> **Provided records**:
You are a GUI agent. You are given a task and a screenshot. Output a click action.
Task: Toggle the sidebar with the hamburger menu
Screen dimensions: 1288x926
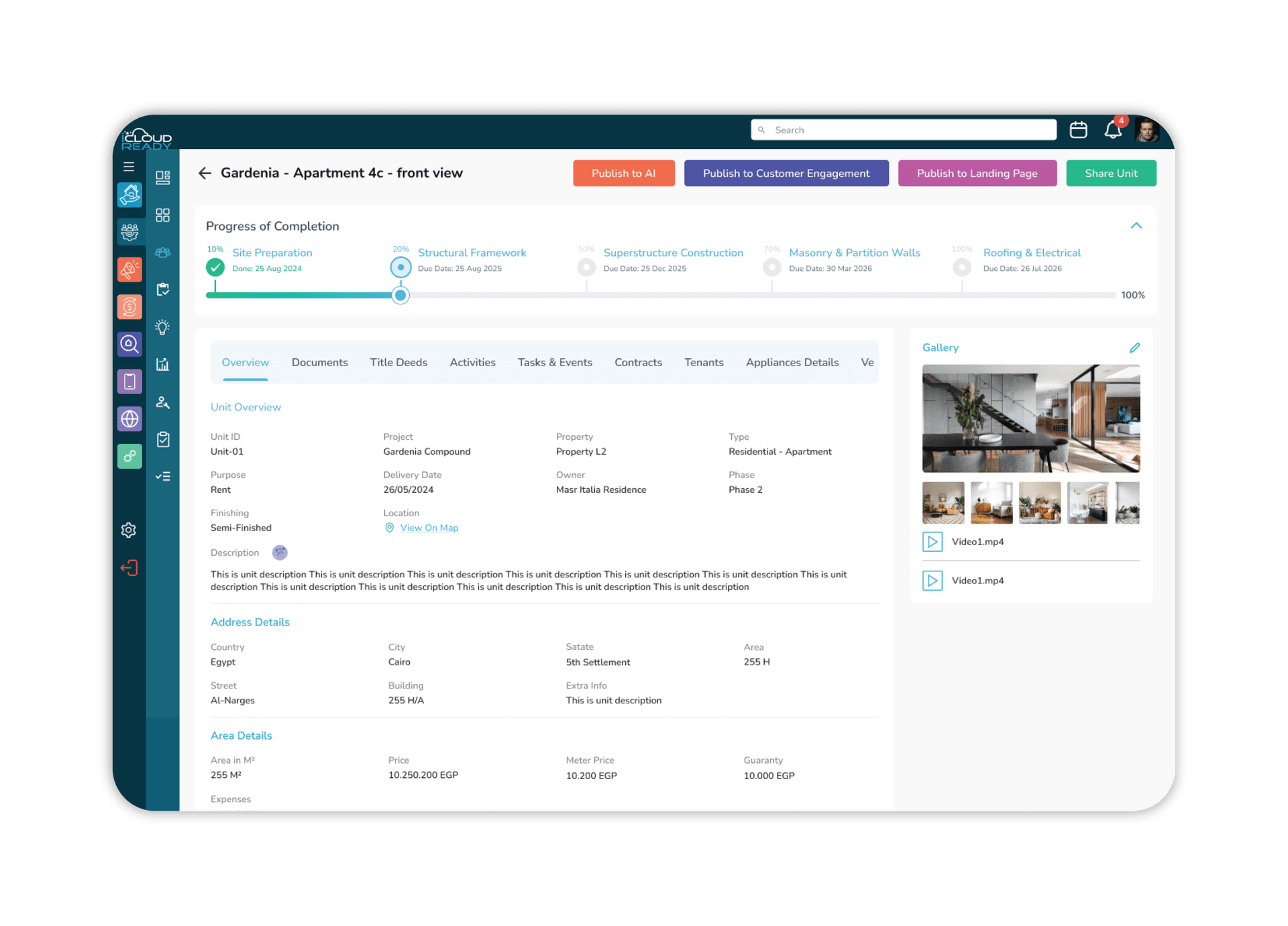click(x=129, y=166)
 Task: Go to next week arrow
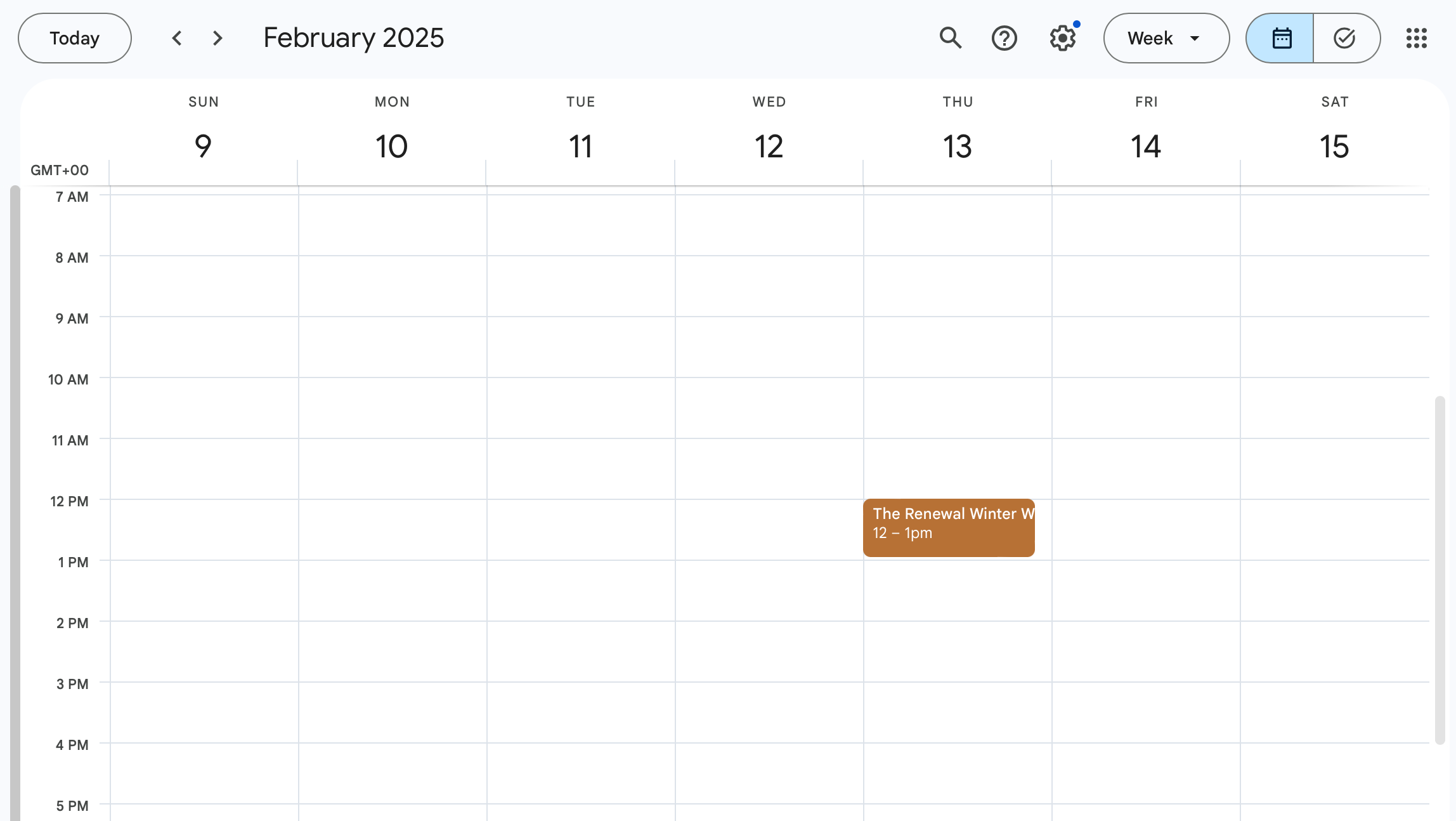coord(218,38)
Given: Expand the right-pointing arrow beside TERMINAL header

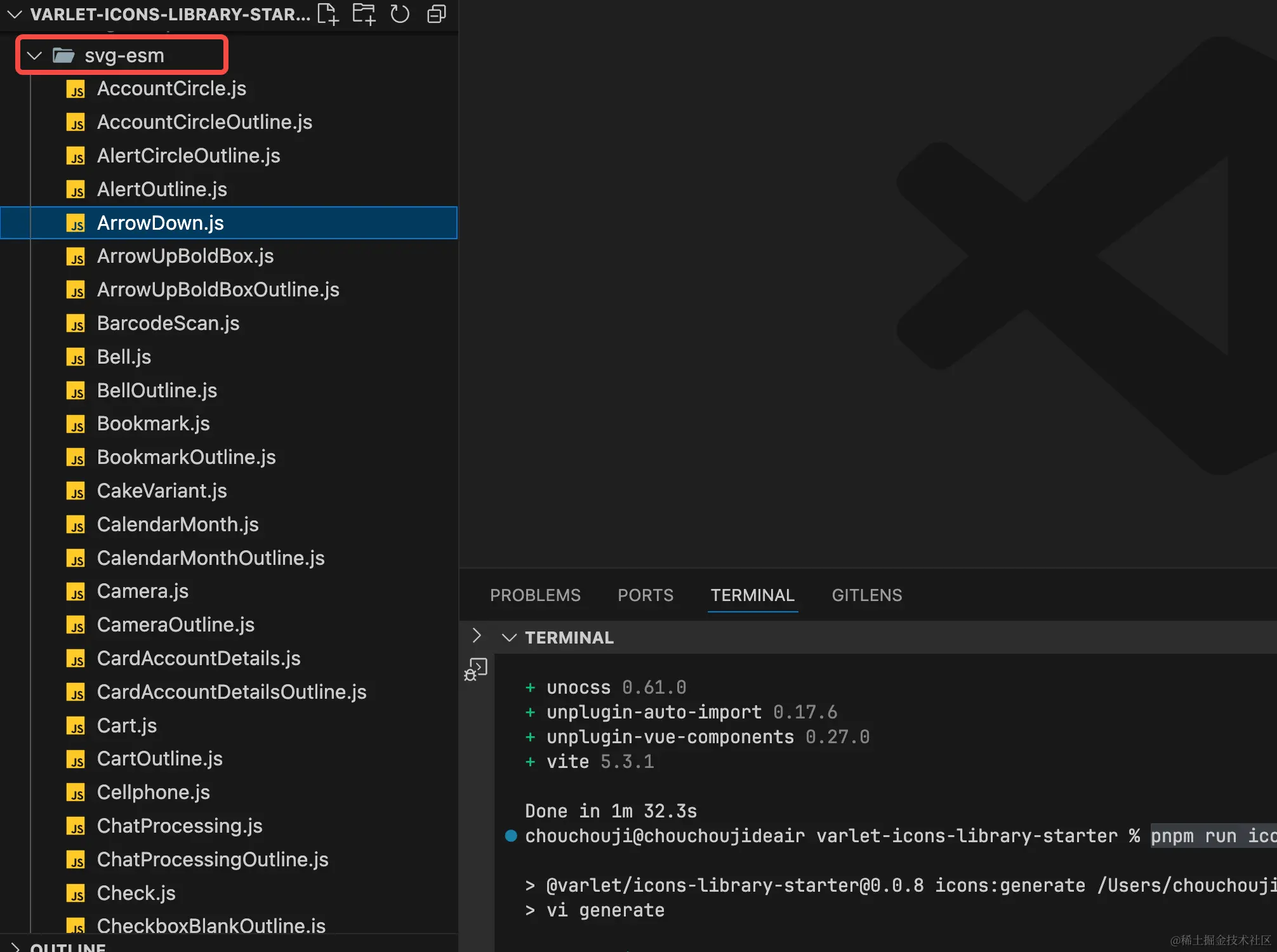Looking at the screenshot, I should pos(477,635).
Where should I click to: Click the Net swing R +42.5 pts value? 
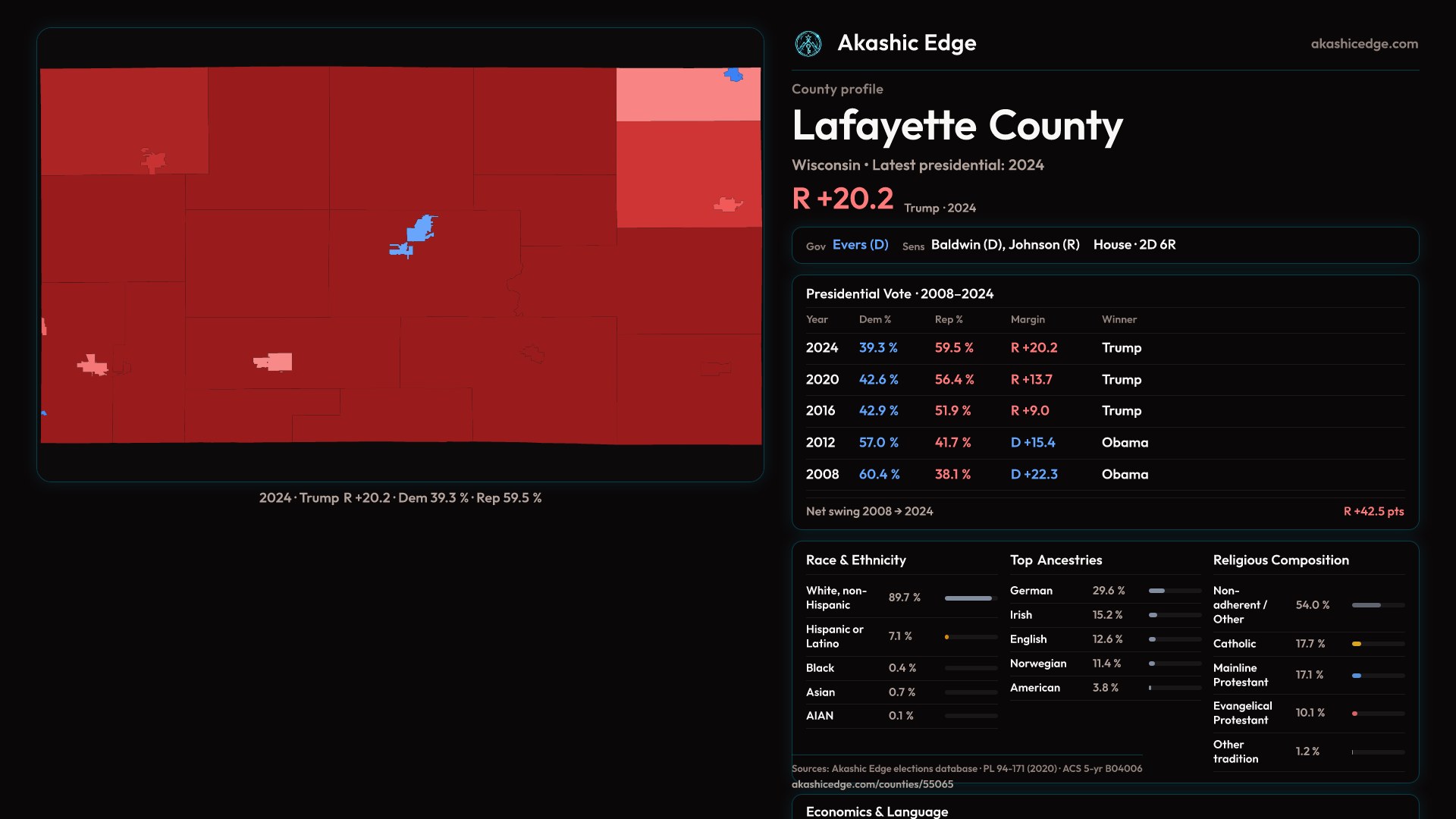click(1373, 512)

> **What the task asks**: Leave out the pictures and retype every line above exactly.

> **Written answer**:
You are a GUI agent. You are given a task and a screenshot. Output a click action.
Task: Toggle the sidebar with the hamburger menu
Screen dimensions: 1288x926
click(x=129, y=166)
 Task: Go to next week arrow
coord(218,38)
Given: Expand the right-pointing arrow beside TERMINAL header

Looking at the screenshot, I should pos(477,635).
Where should I click to: Click the Net swing R +42.5 pts value? 
click(1373, 512)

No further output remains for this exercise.